El ceremonial se había producido originalmente en 1823, pero tenía un sentido profundo, reivindicar a Hidalgo, Morelos, Allende, Matamoros, Abasolo, Jiménez como autores de la Independencia, contraponiéndolos a la figura de Iturbide.
El 19 de julio 1823 se exhumaron los restos, en el panteón de Chihuahua, de Hidalgo, Allende, Aldama, Jiménez, y del panteón de San Sebastián, en Guanajuato, se sacaron de la tumba los cráneos de los cuatro fusilados. Por primera vez esqueleto y cráneos se reunieron. En el camino se recogieron los restos de Francisco Javier Mina y de Pedro Moreno. De Ecatepec fueron traídos a la ciudad de México los restos de Morelos.
Hay constancia de que se trataba de una sola urna con los restos mezclados (una caja que se conducirá a esta capital, cuya llave se custodiará en el archivo del Congreso), no hubo mucho rigor en los desentierros, huesos mezclados, pérdidas. Poco después la urna se depositó en la capilla de San Felipe de Jesús y luego pasó al altar de los Reyes, siempre en la Catedral metropolitana.
Casi 100 años más tarde, en 1911, una exploración de los restos encabezada por funcionarios del Museo Nacional y probablemente ordenada por Porfirio Díaz, descubrió un gran desorden, donde encontraron un ataúd negro con cordeles, una urna negra vacía, una urna destrozada y una más cubierta por restos de albañilería.
Supuestamente se habían sumado a los restos originales a lo largo de los años nuevas osamentas, pero en el proceso se había producido más de un desastre:
Los restos de Matamoros fueron olvidados en el traslado original, más tarde supuestamente recuperados, pero faltando el cráneo, que luego y de nuevo supuestamente apareció muchos años después en manos de un presbítero, que dijo lo había guardado para que no lo dañaran los albañiles. Cráneo al que se grabaría una M con buril.

********************

→ Qué hacer:
- 1) Resume en dos oraciones el fragmento sobre los restos de los héroes de la Independencia.
- 2) Vuelve a escribir sin cambiar nada la parte del fragmento sobre los restos de los héroes de la Independencia que va de "Casi 100 años" a "restos de albañilería.".
El material que viene después es aparte y no tiene que ver con el fragmento.

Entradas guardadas

********************

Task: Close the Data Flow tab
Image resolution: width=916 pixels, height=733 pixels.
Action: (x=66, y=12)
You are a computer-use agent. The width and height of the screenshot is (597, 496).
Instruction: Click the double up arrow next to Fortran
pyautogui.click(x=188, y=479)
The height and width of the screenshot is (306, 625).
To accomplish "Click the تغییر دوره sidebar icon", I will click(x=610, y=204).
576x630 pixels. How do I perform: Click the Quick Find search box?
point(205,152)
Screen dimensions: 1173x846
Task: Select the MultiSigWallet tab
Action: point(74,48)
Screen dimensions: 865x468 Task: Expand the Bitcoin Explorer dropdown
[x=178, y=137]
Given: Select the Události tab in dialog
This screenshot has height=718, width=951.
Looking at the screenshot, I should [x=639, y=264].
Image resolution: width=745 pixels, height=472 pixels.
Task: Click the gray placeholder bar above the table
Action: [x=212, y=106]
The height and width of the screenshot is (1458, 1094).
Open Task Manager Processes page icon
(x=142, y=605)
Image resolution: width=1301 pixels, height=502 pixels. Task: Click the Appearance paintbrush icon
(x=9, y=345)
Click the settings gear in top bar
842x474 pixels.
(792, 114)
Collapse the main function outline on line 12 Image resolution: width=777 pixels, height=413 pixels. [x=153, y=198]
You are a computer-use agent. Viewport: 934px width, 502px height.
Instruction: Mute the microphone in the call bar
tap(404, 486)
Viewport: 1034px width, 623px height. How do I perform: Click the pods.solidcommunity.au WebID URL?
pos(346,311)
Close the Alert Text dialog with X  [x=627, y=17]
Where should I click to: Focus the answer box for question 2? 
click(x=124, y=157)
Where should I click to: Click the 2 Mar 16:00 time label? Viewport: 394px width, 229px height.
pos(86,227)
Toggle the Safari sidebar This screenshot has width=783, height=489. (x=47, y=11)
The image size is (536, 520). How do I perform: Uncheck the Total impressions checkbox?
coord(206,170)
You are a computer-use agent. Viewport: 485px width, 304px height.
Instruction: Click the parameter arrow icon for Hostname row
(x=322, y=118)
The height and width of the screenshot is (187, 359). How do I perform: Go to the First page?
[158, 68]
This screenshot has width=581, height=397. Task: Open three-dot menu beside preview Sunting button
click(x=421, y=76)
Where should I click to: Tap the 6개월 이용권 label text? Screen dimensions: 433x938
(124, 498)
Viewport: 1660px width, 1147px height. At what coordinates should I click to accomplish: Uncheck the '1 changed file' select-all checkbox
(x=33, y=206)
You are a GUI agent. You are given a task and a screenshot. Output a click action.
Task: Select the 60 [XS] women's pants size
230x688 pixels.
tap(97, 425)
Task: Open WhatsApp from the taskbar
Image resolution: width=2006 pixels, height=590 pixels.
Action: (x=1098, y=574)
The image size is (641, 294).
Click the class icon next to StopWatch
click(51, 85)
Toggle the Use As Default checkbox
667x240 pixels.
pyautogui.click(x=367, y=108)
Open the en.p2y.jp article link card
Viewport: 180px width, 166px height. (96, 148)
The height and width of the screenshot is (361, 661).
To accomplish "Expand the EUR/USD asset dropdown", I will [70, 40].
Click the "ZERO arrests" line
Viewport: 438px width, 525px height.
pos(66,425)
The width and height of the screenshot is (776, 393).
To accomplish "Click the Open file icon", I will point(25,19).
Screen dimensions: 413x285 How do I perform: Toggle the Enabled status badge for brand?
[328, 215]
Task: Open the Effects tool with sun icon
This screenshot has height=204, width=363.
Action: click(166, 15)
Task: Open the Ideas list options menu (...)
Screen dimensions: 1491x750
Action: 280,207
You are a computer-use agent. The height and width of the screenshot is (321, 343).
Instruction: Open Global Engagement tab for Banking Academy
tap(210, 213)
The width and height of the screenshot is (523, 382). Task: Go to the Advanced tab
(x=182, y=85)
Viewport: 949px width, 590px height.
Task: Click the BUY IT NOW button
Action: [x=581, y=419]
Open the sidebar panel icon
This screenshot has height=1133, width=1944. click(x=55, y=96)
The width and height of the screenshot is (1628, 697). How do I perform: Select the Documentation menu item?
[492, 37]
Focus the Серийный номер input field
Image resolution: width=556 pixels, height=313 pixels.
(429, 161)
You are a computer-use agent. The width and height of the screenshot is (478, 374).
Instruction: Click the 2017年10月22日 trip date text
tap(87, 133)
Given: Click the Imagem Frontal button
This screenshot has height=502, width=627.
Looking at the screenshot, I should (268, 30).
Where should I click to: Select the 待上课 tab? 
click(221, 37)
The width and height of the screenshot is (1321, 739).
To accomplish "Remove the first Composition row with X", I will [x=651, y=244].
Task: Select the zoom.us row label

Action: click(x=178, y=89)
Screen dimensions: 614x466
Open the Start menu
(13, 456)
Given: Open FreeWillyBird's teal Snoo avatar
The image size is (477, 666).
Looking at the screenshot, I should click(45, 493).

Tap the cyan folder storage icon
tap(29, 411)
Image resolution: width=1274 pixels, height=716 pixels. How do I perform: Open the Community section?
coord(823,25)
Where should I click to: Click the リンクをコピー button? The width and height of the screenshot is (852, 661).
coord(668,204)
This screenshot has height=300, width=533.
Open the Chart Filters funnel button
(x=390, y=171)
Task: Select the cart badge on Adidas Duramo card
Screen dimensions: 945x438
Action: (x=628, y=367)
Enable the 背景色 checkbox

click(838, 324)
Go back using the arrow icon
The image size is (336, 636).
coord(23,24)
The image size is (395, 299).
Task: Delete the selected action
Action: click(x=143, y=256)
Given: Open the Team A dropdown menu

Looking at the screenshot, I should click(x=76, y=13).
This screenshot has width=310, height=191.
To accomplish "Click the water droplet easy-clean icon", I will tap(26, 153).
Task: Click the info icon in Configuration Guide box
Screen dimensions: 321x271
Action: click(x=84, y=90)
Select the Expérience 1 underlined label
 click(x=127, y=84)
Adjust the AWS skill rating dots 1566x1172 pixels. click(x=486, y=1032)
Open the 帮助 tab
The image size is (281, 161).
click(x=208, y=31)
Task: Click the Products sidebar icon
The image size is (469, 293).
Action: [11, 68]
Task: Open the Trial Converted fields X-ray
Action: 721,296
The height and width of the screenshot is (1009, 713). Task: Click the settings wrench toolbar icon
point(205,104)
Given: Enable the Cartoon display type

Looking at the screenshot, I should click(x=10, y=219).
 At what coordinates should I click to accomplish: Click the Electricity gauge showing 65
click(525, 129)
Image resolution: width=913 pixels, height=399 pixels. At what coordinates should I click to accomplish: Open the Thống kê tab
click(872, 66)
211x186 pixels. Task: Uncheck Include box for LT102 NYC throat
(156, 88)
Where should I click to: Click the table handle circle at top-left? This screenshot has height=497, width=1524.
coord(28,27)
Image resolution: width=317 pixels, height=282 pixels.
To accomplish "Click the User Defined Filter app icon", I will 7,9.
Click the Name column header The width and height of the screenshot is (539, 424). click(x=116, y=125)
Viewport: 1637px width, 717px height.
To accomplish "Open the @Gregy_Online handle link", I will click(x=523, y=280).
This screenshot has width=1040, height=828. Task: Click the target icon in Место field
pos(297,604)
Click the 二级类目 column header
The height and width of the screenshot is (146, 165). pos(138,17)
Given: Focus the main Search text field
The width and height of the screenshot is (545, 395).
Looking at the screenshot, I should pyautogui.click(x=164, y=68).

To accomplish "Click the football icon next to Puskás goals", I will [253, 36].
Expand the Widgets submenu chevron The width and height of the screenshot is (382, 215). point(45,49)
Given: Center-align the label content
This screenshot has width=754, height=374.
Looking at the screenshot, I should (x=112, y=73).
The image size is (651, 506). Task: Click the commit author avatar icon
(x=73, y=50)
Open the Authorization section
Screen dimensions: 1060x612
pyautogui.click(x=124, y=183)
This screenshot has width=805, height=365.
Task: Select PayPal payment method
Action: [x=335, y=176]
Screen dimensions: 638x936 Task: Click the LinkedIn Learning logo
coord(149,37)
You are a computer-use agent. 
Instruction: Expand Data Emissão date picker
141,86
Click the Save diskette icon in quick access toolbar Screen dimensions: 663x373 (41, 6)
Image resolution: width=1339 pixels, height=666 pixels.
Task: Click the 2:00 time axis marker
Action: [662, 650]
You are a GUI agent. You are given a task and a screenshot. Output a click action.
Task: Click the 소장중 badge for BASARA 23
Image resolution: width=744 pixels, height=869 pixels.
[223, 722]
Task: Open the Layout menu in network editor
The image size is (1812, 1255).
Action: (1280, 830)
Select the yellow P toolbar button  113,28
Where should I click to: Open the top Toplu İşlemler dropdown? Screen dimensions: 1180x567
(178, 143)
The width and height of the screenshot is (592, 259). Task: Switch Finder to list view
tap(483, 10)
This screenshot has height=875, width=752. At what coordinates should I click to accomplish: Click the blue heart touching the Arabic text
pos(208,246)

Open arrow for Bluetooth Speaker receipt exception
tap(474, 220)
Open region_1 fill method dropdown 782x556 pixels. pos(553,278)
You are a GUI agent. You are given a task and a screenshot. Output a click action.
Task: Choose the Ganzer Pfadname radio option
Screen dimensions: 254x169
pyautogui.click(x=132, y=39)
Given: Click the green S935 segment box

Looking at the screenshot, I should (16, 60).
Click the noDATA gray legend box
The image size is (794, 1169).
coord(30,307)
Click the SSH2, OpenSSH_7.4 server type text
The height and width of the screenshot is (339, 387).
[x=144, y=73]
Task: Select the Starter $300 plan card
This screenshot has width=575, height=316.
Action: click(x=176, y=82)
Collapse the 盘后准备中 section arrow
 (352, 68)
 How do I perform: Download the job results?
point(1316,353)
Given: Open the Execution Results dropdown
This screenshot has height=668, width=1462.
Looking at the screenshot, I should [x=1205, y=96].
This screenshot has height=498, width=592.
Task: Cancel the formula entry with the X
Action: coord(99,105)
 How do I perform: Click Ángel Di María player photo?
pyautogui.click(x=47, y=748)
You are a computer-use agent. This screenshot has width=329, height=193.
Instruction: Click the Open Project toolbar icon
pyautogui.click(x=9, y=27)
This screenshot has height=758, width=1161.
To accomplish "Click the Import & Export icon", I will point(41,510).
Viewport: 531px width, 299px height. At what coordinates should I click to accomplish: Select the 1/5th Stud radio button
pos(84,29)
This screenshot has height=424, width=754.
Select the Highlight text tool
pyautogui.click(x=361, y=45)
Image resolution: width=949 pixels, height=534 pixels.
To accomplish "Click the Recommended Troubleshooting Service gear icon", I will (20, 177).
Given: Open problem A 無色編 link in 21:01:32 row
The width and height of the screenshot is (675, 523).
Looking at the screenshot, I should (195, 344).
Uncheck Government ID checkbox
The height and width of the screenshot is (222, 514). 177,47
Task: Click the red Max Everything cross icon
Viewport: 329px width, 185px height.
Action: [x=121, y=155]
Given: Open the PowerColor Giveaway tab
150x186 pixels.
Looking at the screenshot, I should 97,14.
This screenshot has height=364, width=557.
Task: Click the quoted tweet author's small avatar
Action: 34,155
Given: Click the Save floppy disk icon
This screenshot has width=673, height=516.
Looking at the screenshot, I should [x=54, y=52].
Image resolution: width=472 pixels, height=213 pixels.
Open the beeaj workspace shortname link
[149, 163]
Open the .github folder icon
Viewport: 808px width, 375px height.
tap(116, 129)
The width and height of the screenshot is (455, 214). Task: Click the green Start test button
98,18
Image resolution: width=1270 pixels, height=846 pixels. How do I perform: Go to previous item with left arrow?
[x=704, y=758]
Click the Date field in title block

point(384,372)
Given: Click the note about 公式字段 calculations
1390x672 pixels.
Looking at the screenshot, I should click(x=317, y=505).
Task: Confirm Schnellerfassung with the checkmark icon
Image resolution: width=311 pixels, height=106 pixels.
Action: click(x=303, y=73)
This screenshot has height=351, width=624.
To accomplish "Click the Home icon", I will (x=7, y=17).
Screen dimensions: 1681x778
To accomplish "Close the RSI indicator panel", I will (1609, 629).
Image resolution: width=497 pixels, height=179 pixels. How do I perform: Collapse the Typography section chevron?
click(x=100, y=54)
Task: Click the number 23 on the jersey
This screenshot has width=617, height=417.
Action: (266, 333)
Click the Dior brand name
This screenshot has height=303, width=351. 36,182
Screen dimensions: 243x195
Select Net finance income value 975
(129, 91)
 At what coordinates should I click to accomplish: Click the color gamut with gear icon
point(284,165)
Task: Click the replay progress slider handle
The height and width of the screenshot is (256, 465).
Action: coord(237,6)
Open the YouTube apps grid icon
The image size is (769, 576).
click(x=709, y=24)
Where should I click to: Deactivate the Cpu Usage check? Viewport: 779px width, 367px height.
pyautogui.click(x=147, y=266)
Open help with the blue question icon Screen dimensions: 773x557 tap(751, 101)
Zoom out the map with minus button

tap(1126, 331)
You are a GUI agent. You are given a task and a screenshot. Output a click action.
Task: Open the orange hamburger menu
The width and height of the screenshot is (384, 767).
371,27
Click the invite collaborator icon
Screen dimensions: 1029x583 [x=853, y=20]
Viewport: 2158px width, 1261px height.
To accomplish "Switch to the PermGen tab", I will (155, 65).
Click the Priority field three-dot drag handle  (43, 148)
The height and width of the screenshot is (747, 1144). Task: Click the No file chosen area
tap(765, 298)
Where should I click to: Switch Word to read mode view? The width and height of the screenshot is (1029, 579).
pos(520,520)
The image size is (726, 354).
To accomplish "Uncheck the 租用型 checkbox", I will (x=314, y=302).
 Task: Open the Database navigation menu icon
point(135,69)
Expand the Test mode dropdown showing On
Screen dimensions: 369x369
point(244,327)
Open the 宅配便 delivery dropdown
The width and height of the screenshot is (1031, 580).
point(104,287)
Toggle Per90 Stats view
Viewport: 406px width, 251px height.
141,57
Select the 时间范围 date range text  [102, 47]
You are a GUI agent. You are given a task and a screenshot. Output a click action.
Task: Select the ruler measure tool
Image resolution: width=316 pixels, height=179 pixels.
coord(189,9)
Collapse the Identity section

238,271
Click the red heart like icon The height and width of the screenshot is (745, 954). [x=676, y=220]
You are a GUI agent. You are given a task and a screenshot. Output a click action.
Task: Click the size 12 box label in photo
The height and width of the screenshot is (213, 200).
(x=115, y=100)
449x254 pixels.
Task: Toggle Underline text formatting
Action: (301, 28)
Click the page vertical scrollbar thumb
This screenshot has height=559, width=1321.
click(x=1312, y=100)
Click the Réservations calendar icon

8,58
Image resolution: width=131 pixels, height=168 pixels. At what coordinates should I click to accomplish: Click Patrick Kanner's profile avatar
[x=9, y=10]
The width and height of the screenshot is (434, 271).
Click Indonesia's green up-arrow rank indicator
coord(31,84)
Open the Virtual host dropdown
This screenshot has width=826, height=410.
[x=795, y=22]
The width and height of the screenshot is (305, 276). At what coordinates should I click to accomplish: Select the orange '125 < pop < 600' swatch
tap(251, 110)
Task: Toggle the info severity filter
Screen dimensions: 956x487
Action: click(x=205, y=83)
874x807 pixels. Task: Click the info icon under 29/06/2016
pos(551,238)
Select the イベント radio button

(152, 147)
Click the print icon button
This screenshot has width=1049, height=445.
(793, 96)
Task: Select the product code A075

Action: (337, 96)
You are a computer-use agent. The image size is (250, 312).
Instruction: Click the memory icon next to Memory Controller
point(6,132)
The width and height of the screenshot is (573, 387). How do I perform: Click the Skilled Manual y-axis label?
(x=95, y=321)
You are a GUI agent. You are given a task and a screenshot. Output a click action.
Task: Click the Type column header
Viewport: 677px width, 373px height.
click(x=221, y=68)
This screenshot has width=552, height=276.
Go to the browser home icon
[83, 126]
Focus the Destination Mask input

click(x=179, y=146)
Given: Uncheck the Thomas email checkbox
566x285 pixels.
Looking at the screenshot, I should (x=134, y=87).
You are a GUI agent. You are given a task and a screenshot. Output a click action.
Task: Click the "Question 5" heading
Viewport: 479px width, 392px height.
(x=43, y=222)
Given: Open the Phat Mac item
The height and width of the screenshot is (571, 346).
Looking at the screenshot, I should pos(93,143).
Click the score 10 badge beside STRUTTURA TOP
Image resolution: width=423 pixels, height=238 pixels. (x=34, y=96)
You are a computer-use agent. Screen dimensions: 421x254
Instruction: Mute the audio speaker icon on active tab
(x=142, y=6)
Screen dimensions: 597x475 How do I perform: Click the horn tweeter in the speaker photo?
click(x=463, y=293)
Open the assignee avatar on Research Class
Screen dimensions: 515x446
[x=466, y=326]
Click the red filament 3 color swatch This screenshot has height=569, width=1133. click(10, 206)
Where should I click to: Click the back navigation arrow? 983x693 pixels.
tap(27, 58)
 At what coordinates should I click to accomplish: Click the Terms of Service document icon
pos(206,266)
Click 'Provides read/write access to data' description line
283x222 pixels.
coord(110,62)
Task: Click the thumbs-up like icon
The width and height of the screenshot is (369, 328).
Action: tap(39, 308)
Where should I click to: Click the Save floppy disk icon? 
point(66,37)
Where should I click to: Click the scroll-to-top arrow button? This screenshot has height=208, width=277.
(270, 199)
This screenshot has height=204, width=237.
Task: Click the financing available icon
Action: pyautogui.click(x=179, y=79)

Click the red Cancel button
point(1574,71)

********************

→ Respuestas finales:
- 1) En 1823 se exhumaron los restos de Hidalgo, Allende, Aldama, Jiménez, Morelos y otros insurgentes, que se juntaron en una sola urna con los huesos mezclados y quedaron en la Catedral metropolitana. En 1911, una exploración encabezada por funcionarios del Museo Nacional encontró un gran desorden, y se cuenta que los restos de Matamoros se olvidaron en el traslado original y que su cráneo supuestamente apareció muchos años después en manos de un presbítero.

- 2)
Casi 100 años más tarde, en 1911, una exploración de los restos encabezada por funcionarios del Museo Nacional y probablemente ordenada por Porfirio Díaz, descubrió un gran desorden, donde encontraron un ataúd negro con cordeles, una urna negra vacía, una urna destrozada y una más cubierta por restos de albañilería.